Submitted by secretary on
Katy Wheeler was complaining the other day of an earworm ('earworm' being a term to describe that snatch of music that you just can't get out of your head: you wake at 3am, and there it is; you fall into a fitful sleep and wake to your alarm and... there it is again. It accompanies you wherever you go; the space between your ears is crammed inconveniently full with a 90-piece orchestra all day). So I nobbled her and asked her to tell us about it as the Clip of the Week. And she obliged:
Having sung the Chichester Psalms by Leonard Bernstein several times during my 17 years with the choir (and once before that too), I know this piece quite well. I was delighted to see it featured in this year’s Last Night of the Proms and even though that is now several weeks ago, this catchy “Lamah rag'shu” excerpt (from the second movement) still stays with me. As an alto, I don’t, of course, sing the tenor and bass line, but even so I can’t get it out of my head. I go to sleep with the music playing and when I wake in the morning, the music just starts up again. Perhaps this snippet should come with a health warning, it’s so infectious!
We in the choir have a special connection with this piece, in fact. Chichester Psalms was commissioned for the 1965 Southern Cathedrals Festival at Chichester Cathedral and our esteemed Musical Director, David Gibson, sang the treble solo in the first UK performance of the work (sung at this year's Proms by a counter tenor, Iestyn Davies).
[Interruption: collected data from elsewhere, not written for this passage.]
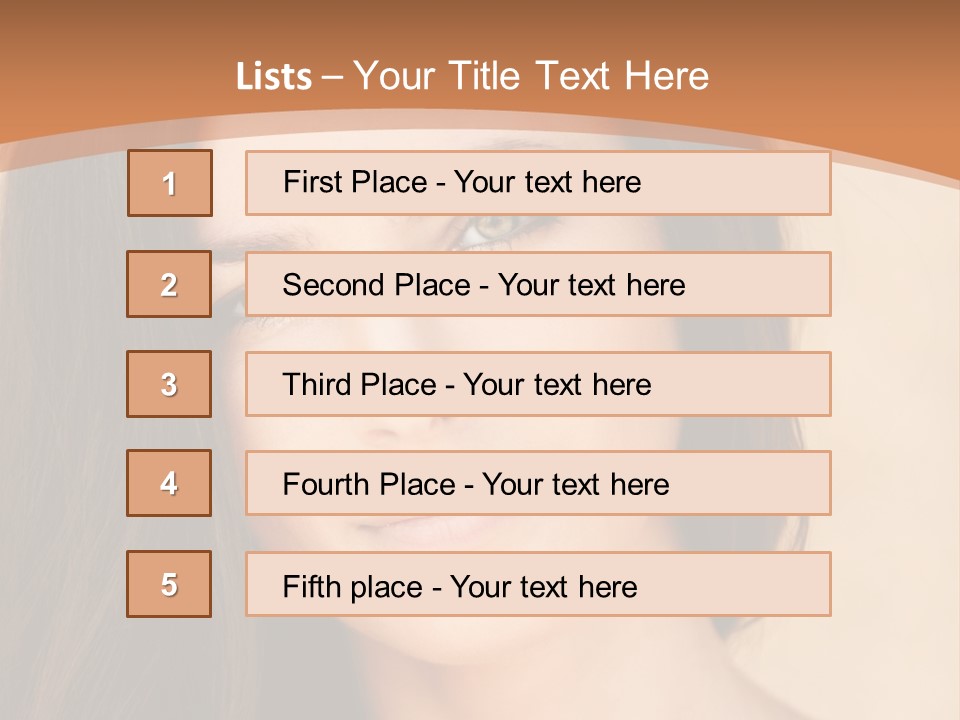
Task: Click the words 'Your text here' in first bar
Action: [547, 182]
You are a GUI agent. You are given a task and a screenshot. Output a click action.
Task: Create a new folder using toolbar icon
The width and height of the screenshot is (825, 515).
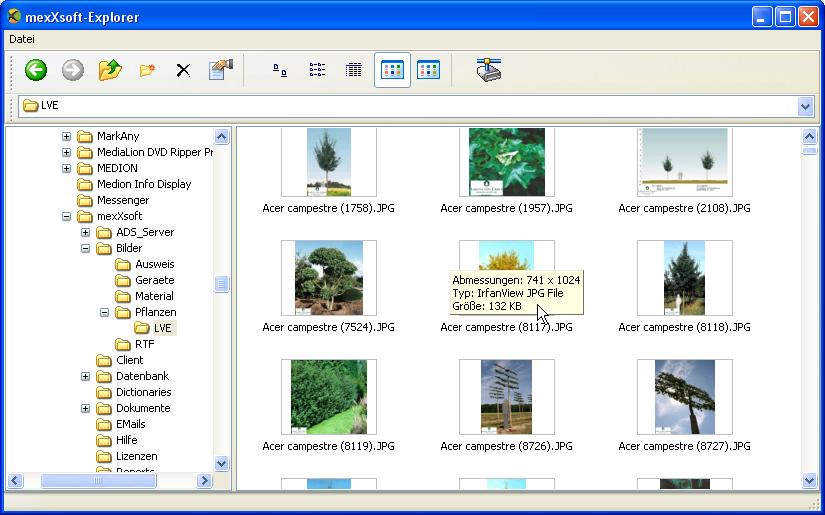pyautogui.click(x=147, y=70)
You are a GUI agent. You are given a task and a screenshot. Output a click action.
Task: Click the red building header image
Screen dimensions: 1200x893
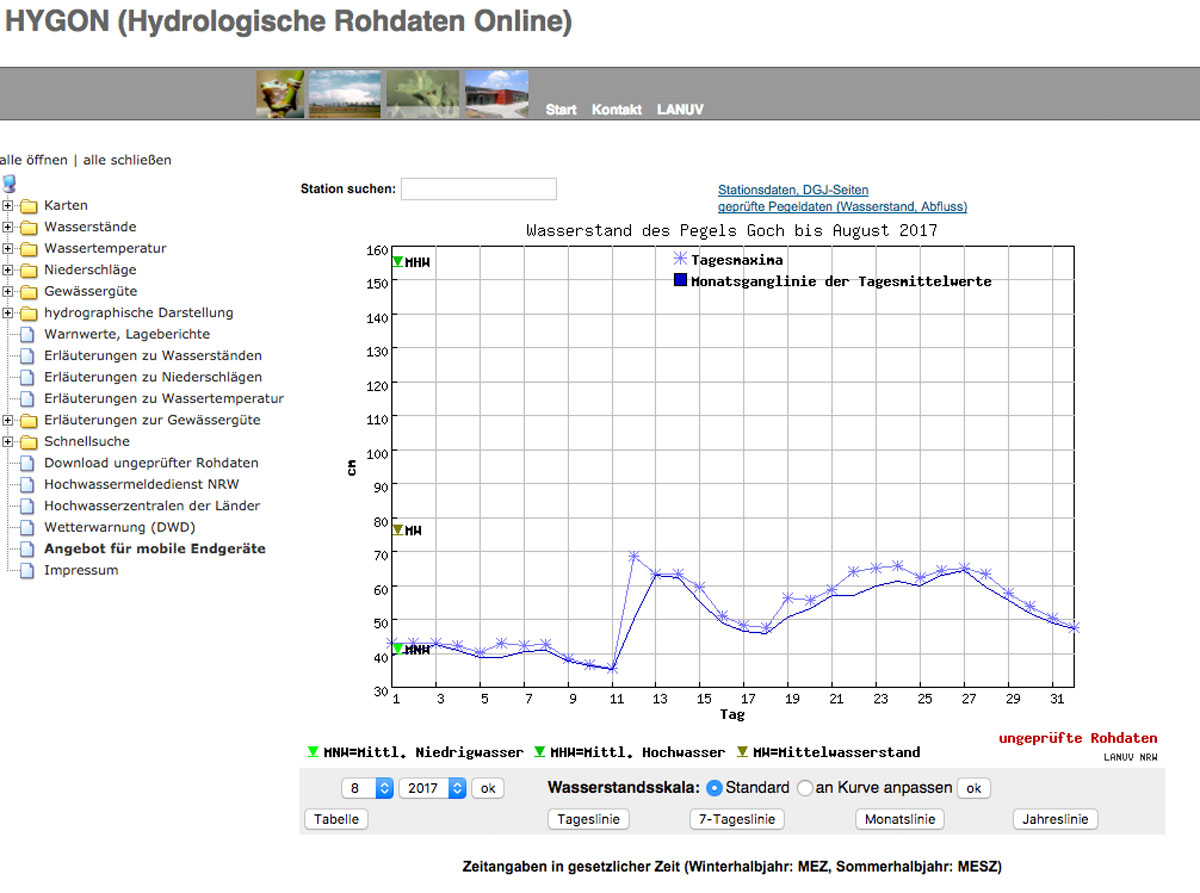click(x=496, y=94)
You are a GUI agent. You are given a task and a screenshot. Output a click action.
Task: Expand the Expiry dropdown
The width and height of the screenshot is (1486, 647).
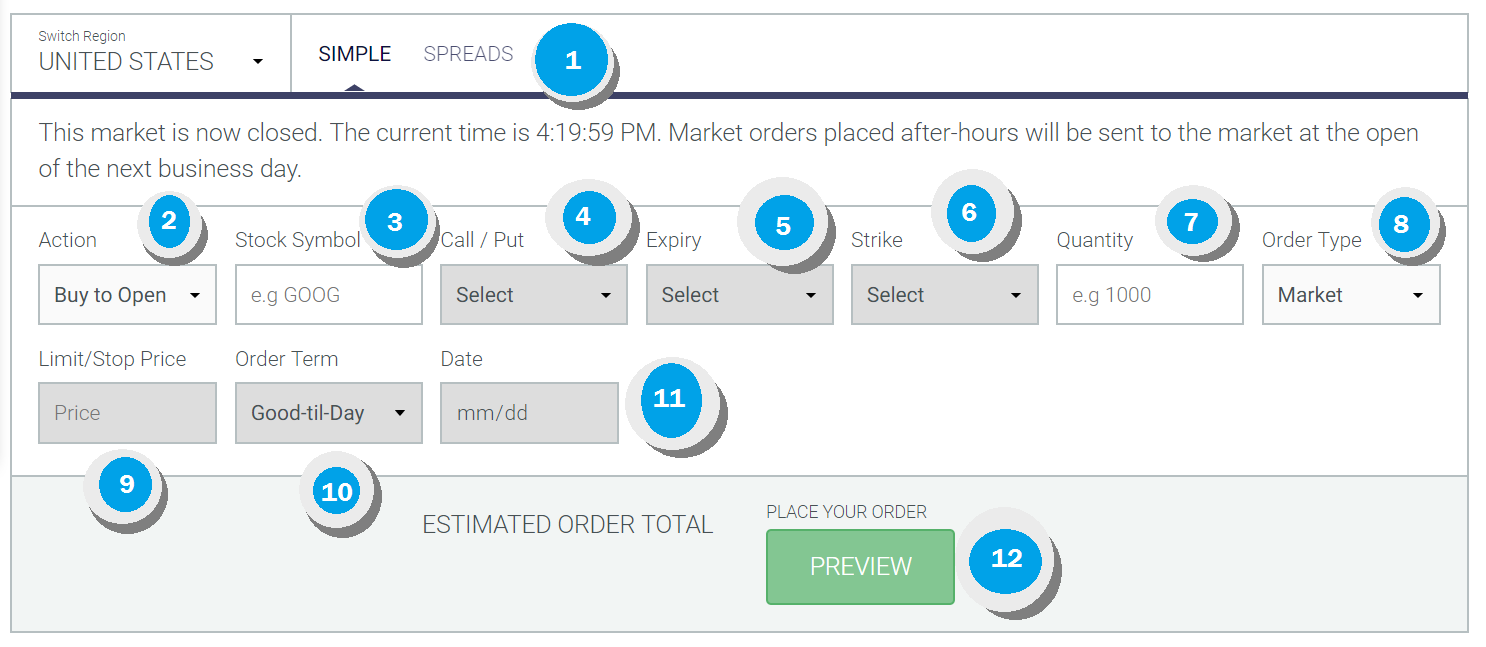point(739,295)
I was interested to read the following on Wikipedia: "Bernstein stated explicitly in his writing that the part for countertenor may be sung by either a countertenor or a boy soprano, but never by a woman. This was to reinforce the liturgical meaning of the passage sung, perhaps to suggest that the 23rd Psalm, a "Psalm of David" from the Hebrew Bible, was to be heard as if sung by the boy David himself." How appropriate!